> **Data records**
*** Begin section ***
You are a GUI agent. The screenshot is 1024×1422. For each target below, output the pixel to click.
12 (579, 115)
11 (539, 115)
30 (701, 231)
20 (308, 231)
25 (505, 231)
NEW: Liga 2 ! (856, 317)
*** End section ***
*** Begin section ***
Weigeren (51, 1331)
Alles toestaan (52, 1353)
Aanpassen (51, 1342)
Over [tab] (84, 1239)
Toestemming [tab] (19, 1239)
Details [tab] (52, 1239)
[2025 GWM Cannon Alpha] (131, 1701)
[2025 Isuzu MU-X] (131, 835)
*** End section ***
> **Try it**
Take exactly the lines from the one containing "Toestemming [tab] (19, 1239)" through the one containing "[2025 Isuzu MU-X] (131, 835)" in the data above, and output them with nothing added.

> **Result for this exercise**
Toestemming [tab] (19, 1239)
Details [tab] (52, 1239)
[2025 GWM Cannon Alpha] (131, 1701)
[2025 Isuzu MU-X] (131, 835)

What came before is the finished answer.